WORK ITEM
Beginning at the line containing "Image resolution: width=970", give again every line through the end of the data, unchanged and with both ends included. Drop any pictures.

DATASET ENTRIES
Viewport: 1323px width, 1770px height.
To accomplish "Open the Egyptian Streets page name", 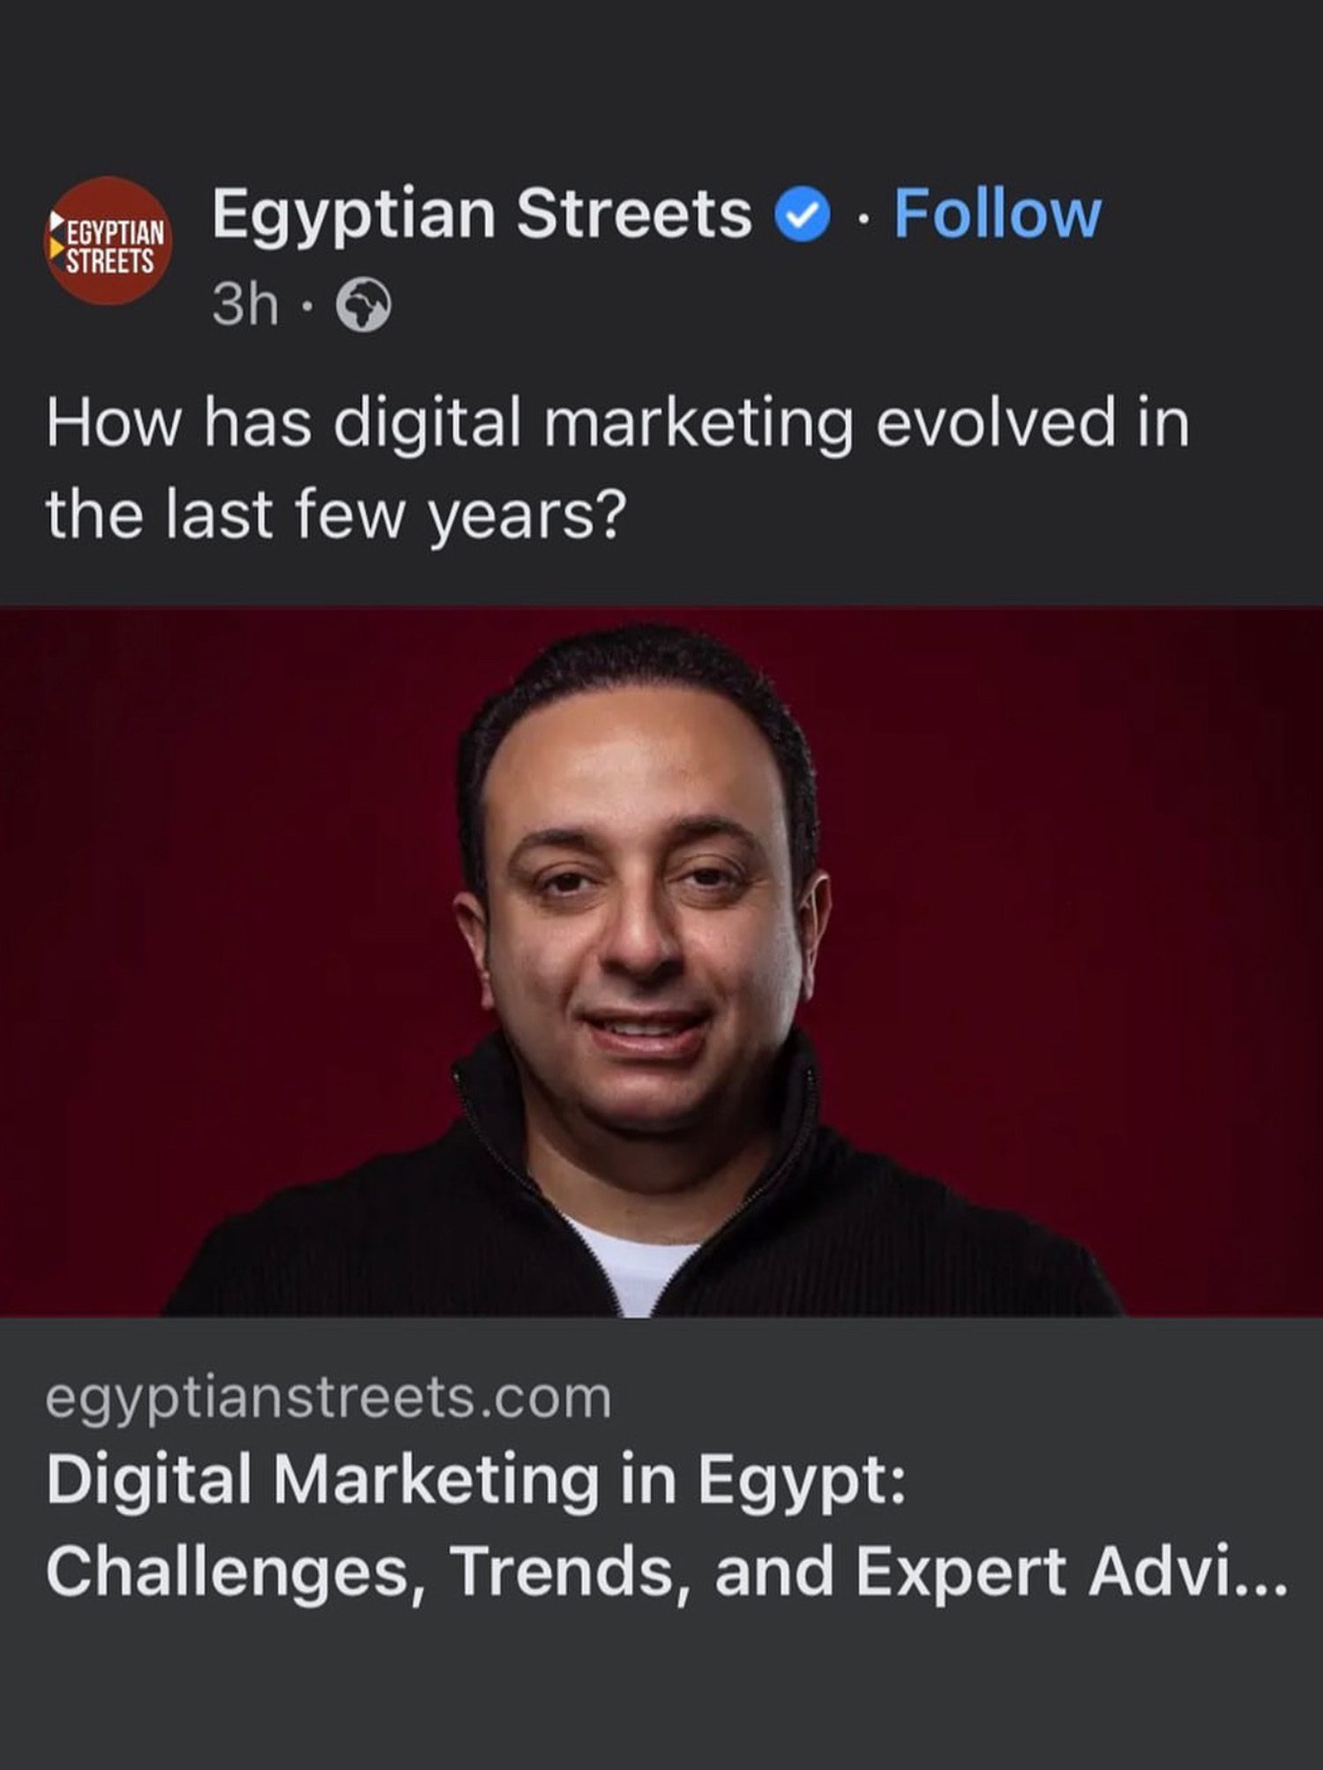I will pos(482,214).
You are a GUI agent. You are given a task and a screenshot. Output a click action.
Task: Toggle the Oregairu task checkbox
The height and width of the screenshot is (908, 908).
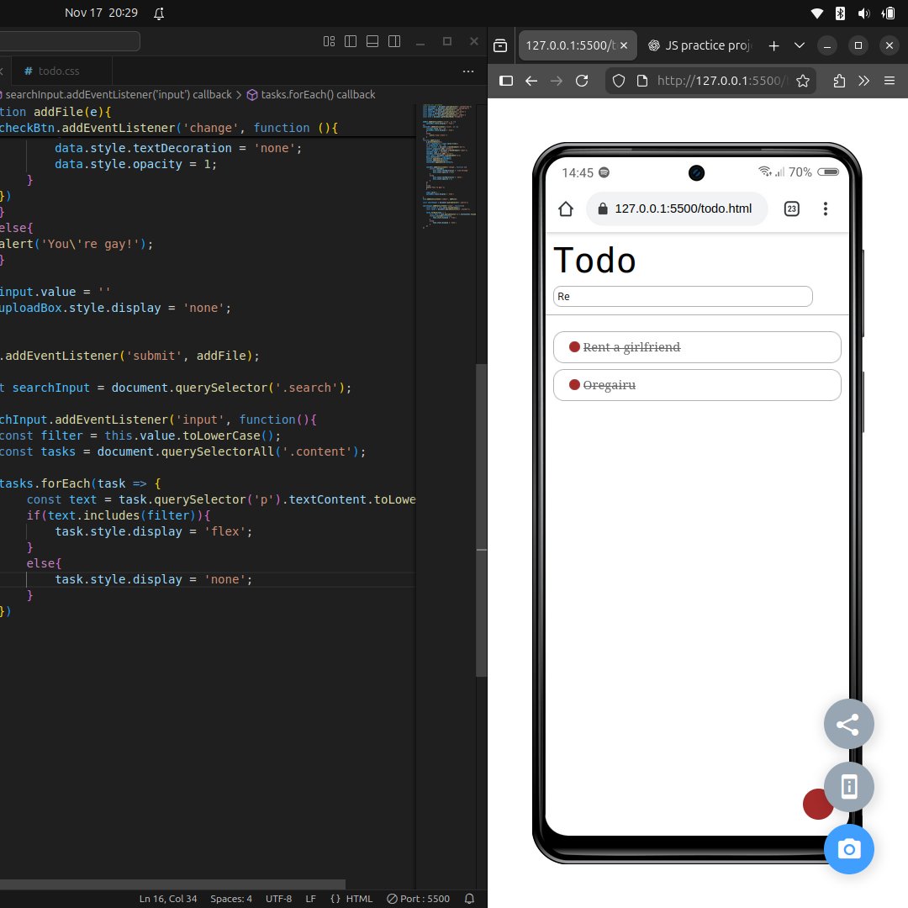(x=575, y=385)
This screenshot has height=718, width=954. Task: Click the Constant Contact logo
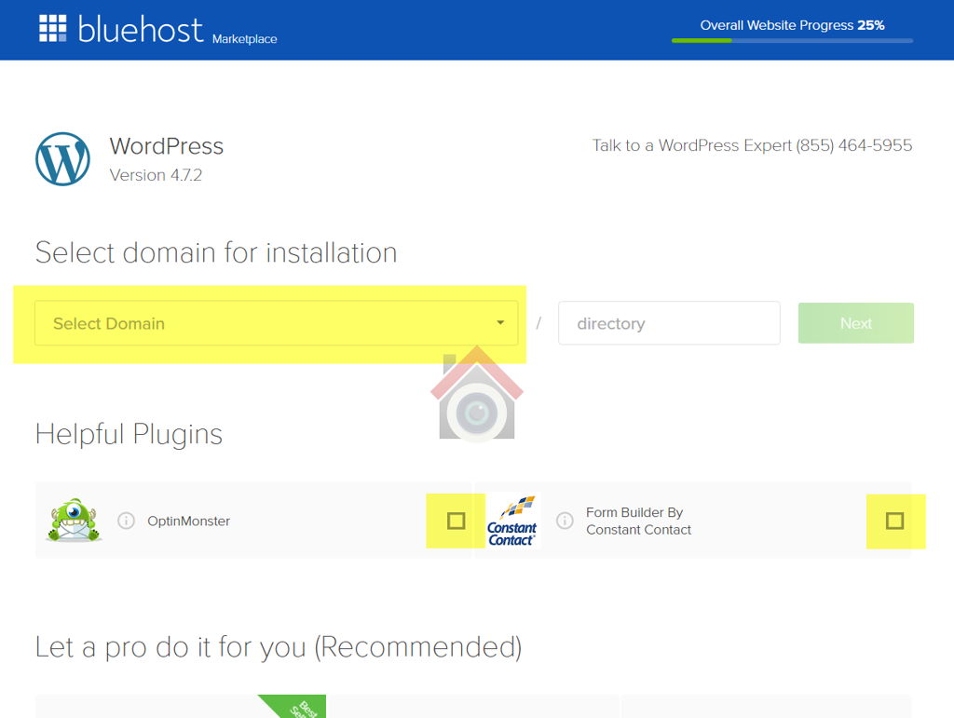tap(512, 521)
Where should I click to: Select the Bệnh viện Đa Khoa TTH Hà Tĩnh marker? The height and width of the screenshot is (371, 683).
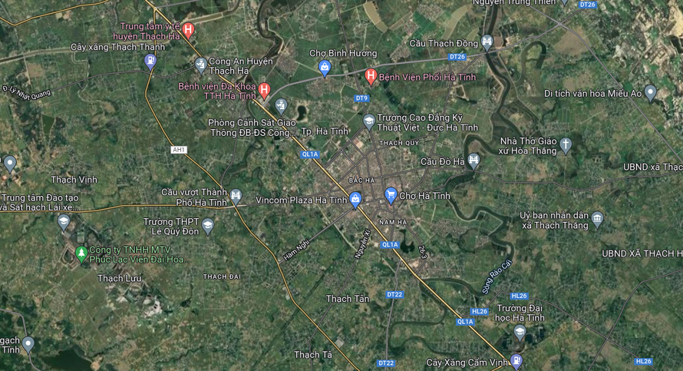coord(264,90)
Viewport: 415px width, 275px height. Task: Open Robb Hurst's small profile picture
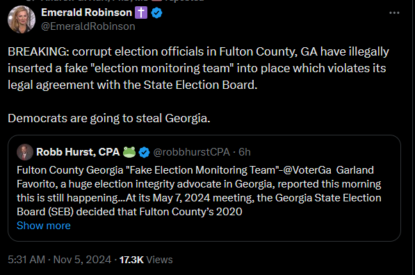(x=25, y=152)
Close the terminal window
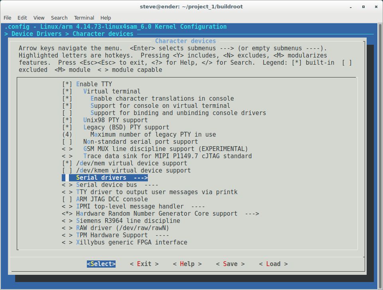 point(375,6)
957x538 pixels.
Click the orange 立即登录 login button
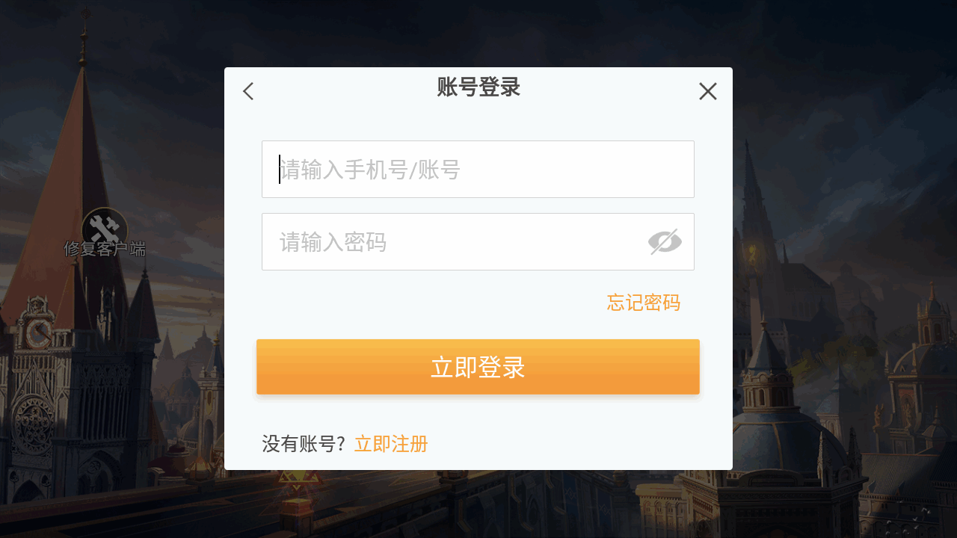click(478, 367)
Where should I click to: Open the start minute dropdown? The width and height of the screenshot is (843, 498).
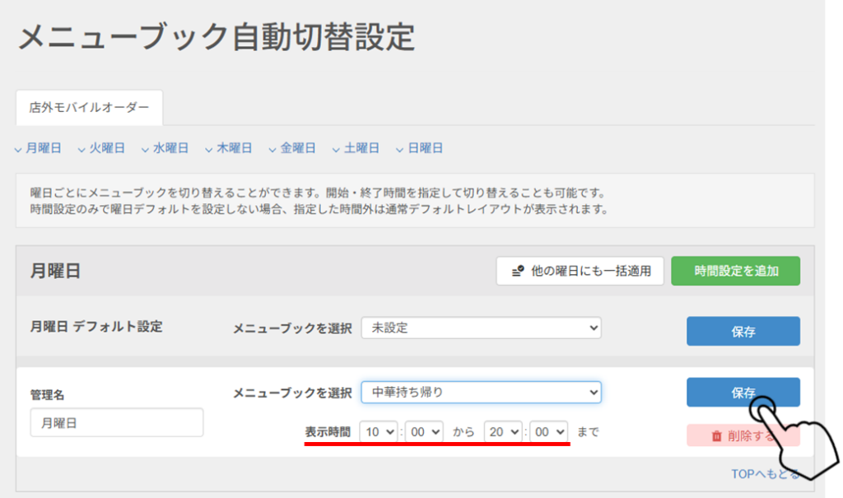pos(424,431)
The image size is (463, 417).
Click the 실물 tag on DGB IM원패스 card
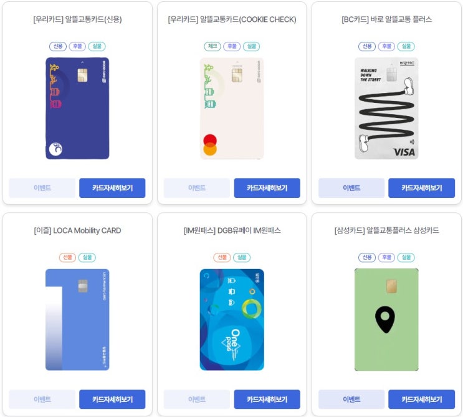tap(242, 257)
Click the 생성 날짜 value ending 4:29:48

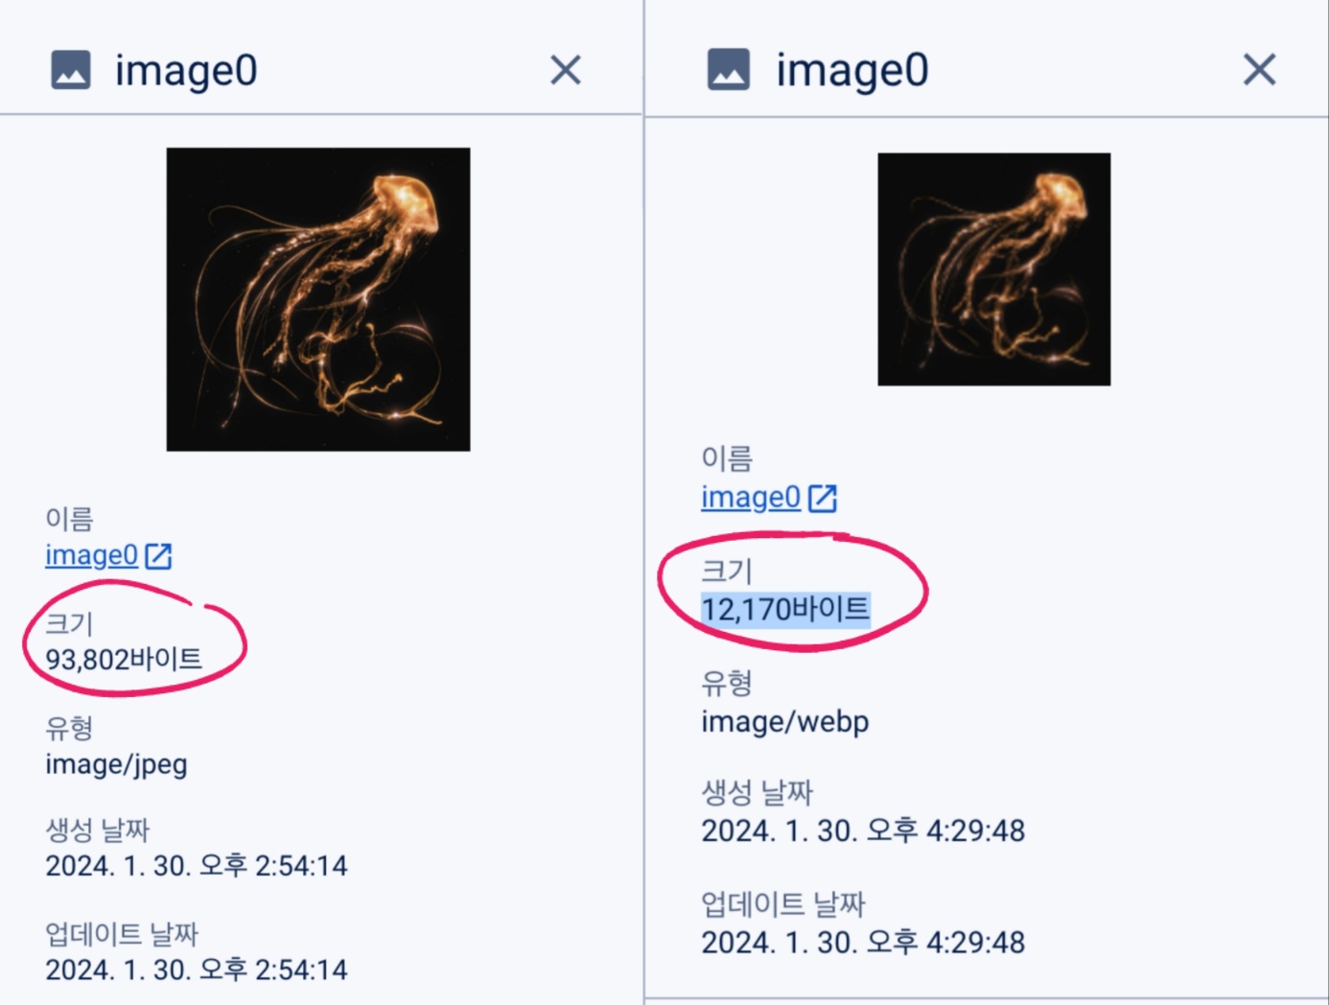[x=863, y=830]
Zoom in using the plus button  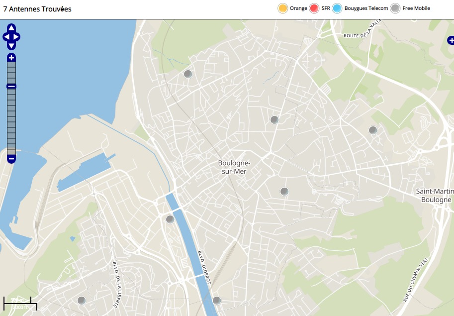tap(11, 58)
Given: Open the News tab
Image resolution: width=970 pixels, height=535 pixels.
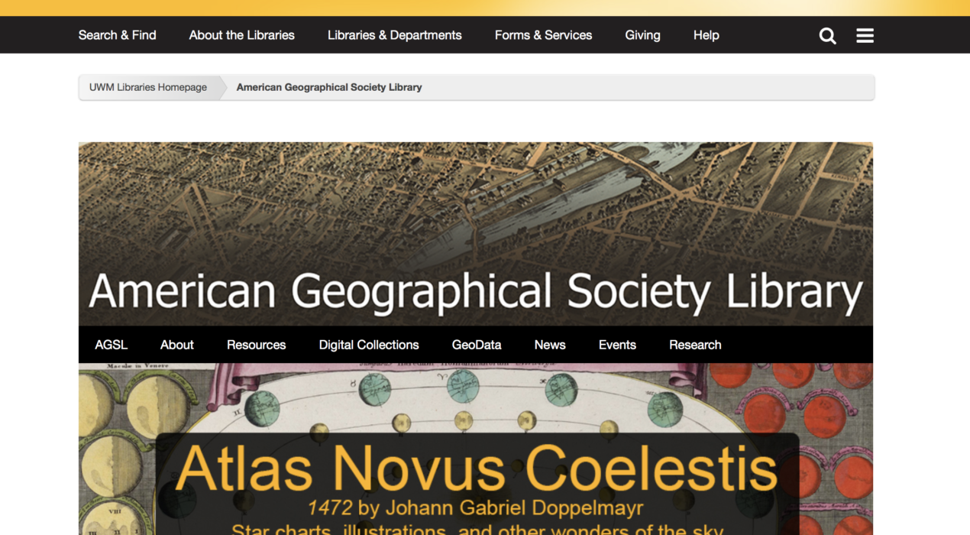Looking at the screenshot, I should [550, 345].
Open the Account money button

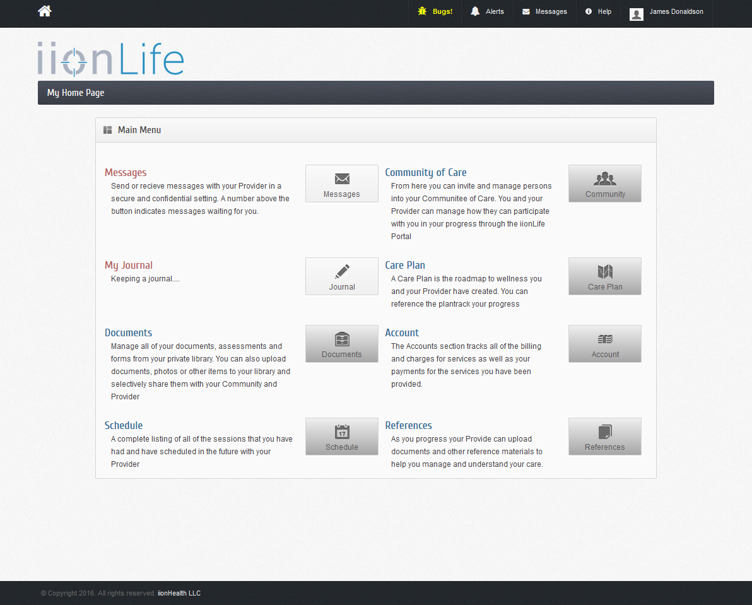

WRITTEN REPLY
Image resolution: width=970 pixels, height=535 pixels.
Looking at the screenshot, I should [550, 345].
Open the Account money button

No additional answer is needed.